■ Task details
Pull every line that includes the word "agent" from the data.

■ Records supplied
_ _ _ _

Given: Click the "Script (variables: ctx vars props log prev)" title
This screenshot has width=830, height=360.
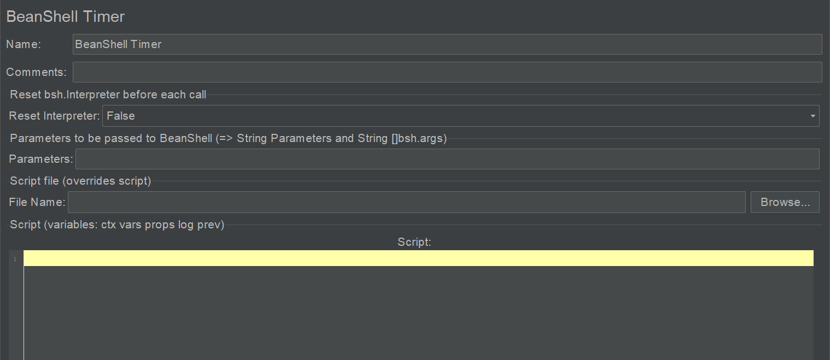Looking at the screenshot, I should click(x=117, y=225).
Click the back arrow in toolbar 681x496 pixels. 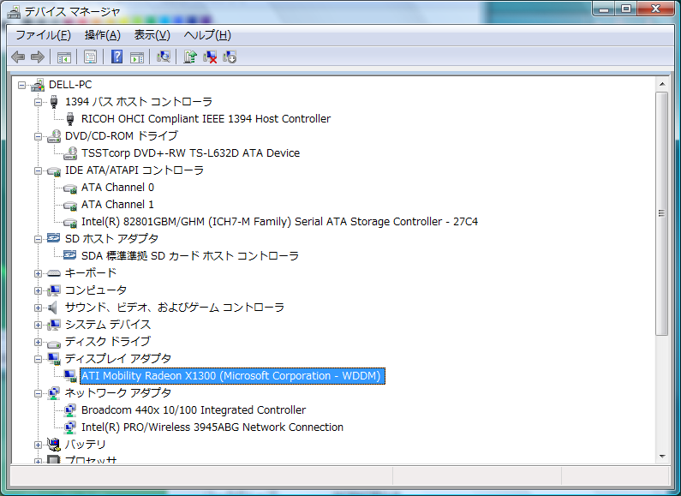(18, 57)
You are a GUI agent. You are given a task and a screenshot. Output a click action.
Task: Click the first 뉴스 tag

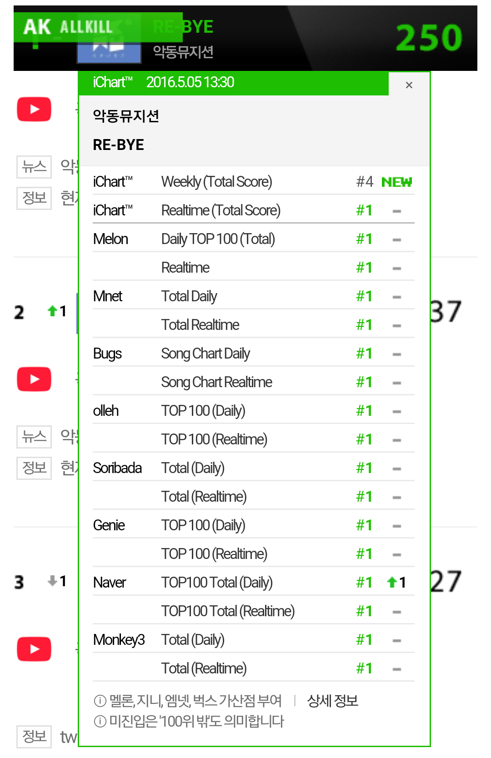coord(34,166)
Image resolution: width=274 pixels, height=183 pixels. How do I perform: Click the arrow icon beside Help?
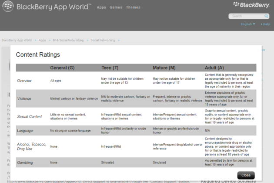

_ _ _ _

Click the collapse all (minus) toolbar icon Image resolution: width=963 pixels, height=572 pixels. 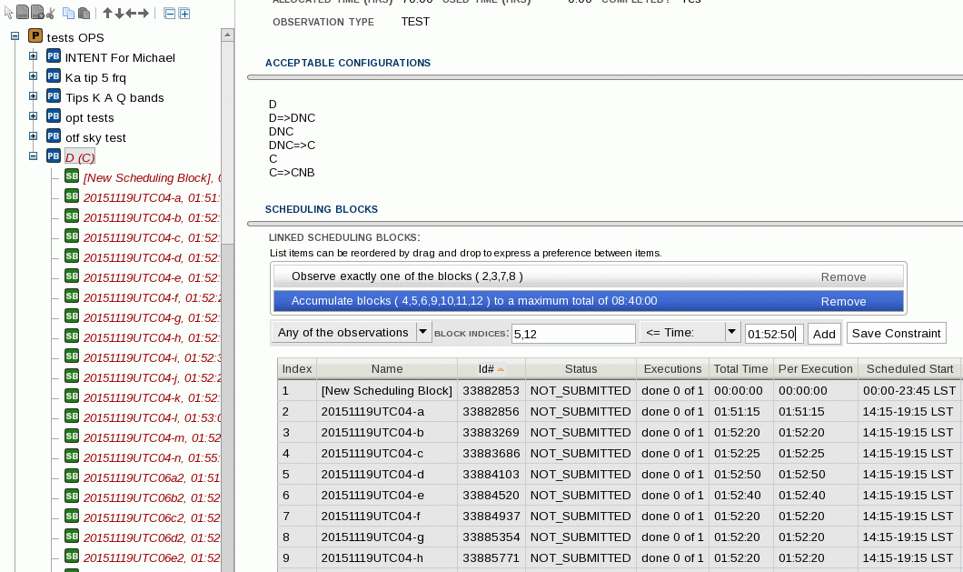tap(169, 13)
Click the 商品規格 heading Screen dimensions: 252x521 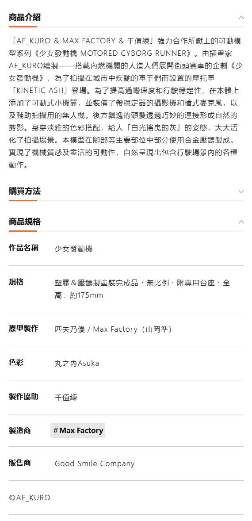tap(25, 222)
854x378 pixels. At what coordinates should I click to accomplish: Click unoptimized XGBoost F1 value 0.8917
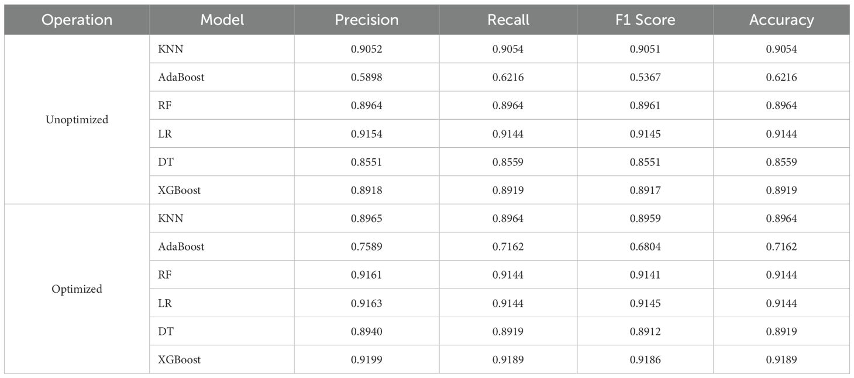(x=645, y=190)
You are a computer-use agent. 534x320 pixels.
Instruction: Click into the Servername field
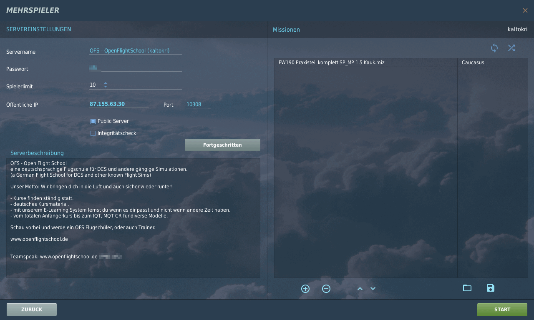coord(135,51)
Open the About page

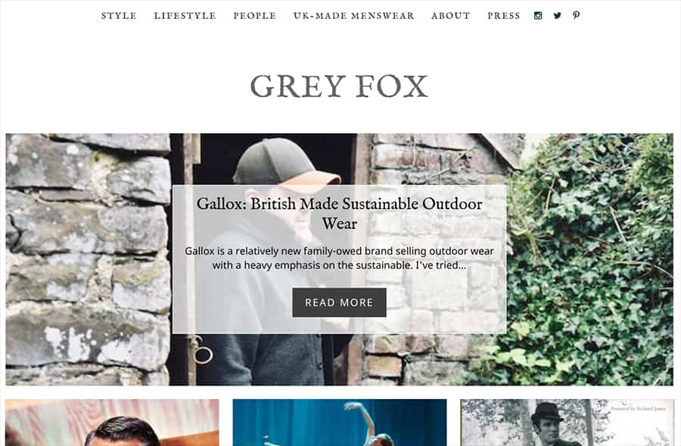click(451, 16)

_ _ _ _

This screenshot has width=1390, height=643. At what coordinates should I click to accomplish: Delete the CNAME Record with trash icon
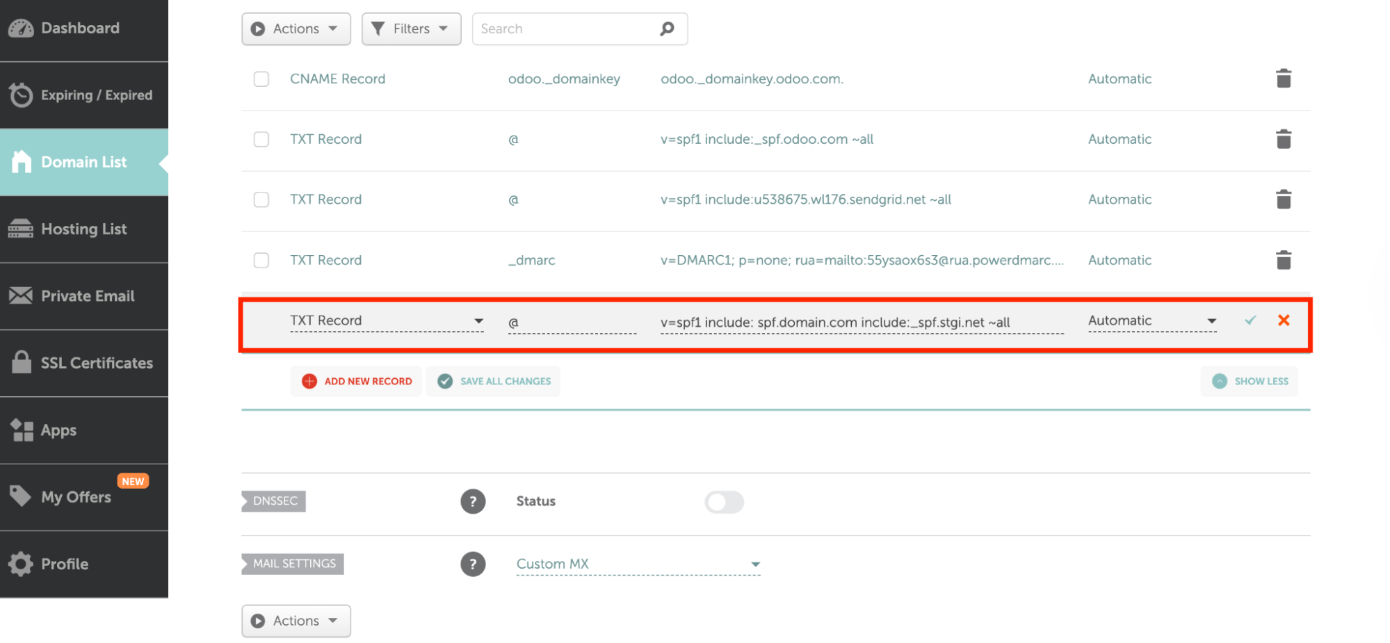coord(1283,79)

_ _ _ _

■ Response to this exercise
You are a GUI agent. You are given a task and a screenshot. Output a click action.
You are a computer-use agent. 534x320 pixels.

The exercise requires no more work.